Kebenaran memang sederhana, namun tak jarang manusia tersesat karena hal yang sederhana...
#
Berbicara tentang kebenaran memang mengasyikan. Walau tak jarang menyakitkan. Inilah kebenarannya.
Bagiku Sang Guru adalah sosok yang menyenangkan untuk diajak berdiskusi tentang kebenaran. Walau tak jarang bisa bikin sakit hati.
Hari masih pagi, bergegas aku menuju ke Puncak Kesunyian. Di mana Sang Guru berada mengajarkan kebenaran kepada siapa saja.
Seperti biasa, sambutan hangat selalu kudapatkan. Tentu saja tak ketinggalan senyumnya yang khas.
Sedikit berbasa-basi. Lalu aku bertanya,"Guru, dari dulu kita berbicara tentang kebenaran. Sebenarnya apa sih kebenaran itu?"
Mengangguk dan tersenyum, Sang Guru menjawab,"Kebenaran itu, waktu makan makanlah. Waktu tidur tidurlah...hanya itu."
Mendengar jawaban Sang Guru, tak tahan membuat aku tertawa. "Guru, kalau itu anak kecil juga tahu! Terlalu sederhana. Apa tidak ada jawaban yang lebih hebat? Basi banget."
Mendengar perkataanku. Balik Sang Guru yang tertawa terkekeh-kekeh.
"Ya, ya, yaaa...anak kecil juga tahu. Tapi anak sudah sebesar kamu belum juga bisa melakukannya!
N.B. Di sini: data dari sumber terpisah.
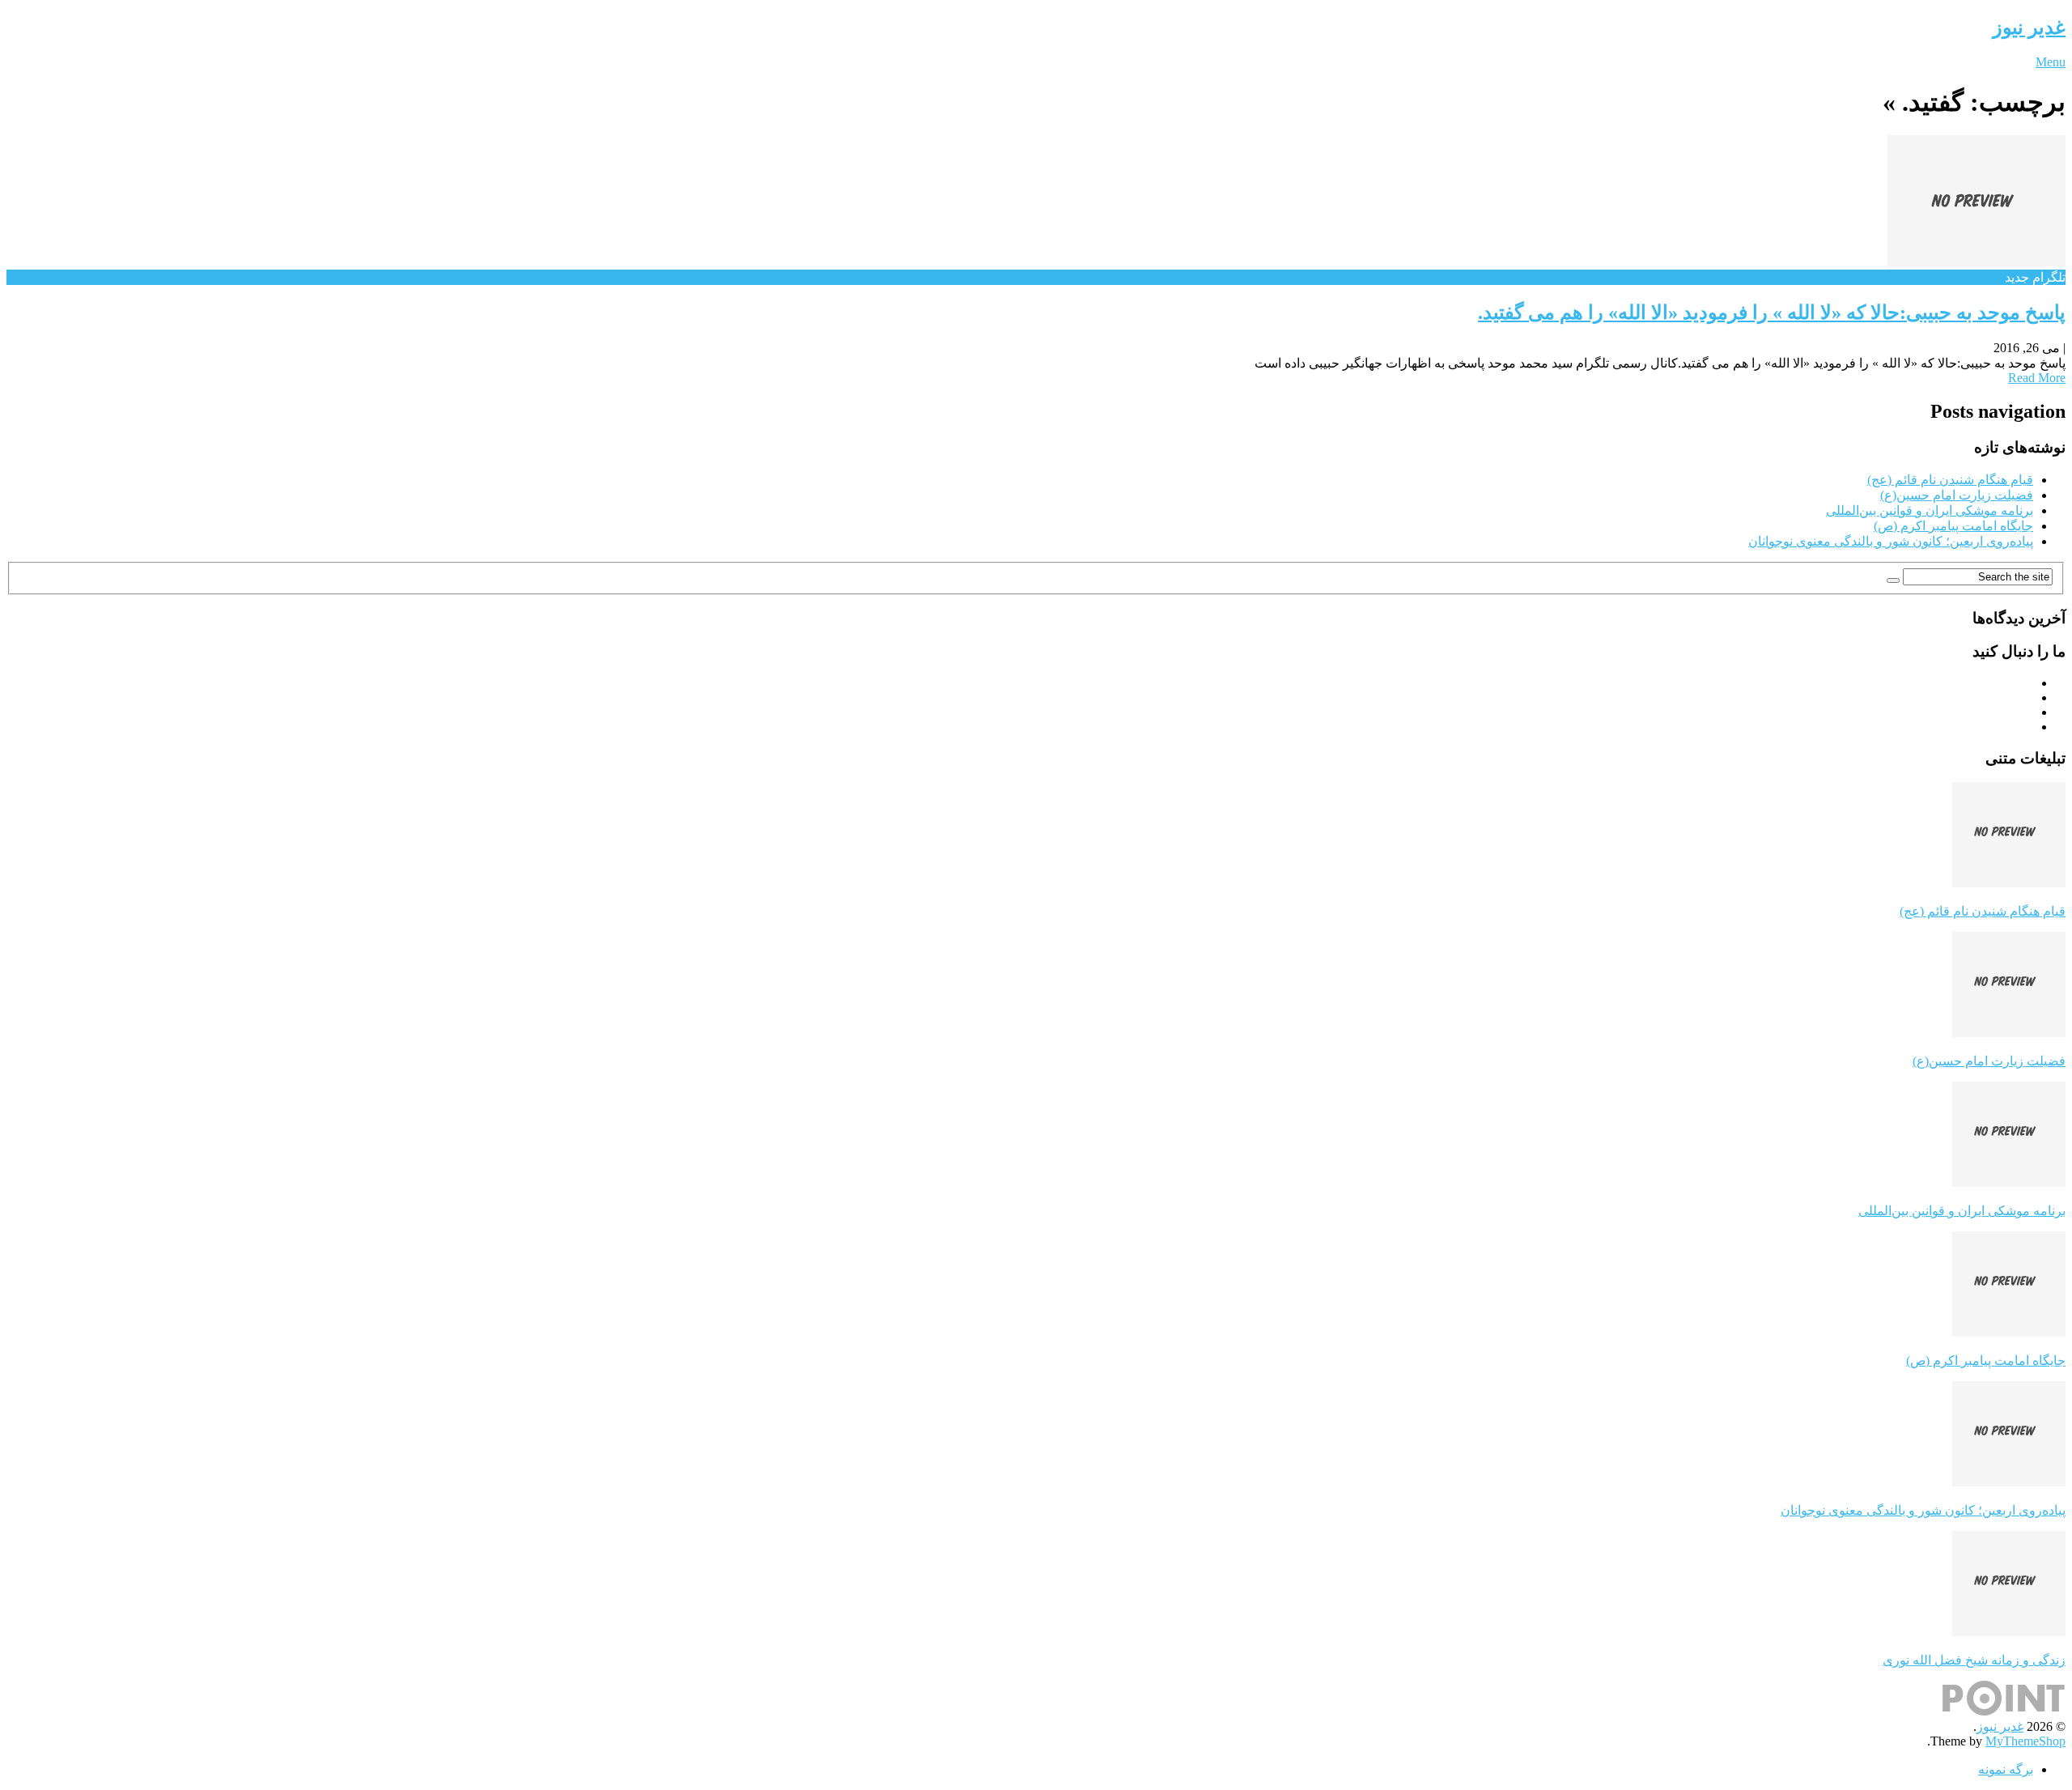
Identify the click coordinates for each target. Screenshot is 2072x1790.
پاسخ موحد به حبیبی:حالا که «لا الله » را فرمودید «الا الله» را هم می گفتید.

Ha ha ha ..."
Jawaban Sang Guru spontan memerahkan mukaku dan menusuk tajam ke ulu hati. Tawaku menjadi kecut. Sebelum sempat menemukan pembenaran Sang Guru melanjutkan,"Sederhana tapi engkau tak mampu melakukannya. Bagaimana yang tidak sederhana?"
Diam-diam aku membenarkan perkataan Sang Guru. "Sahabatku, kebenaran itu memang sederhana. Tapi manusia seringkali melecehkan hal yang sederhana. Kebenaran di atas memang sederhana. Tapi itulah inti kebenaran. Bahwa dalam melakukan segala perlu sepenuh hati.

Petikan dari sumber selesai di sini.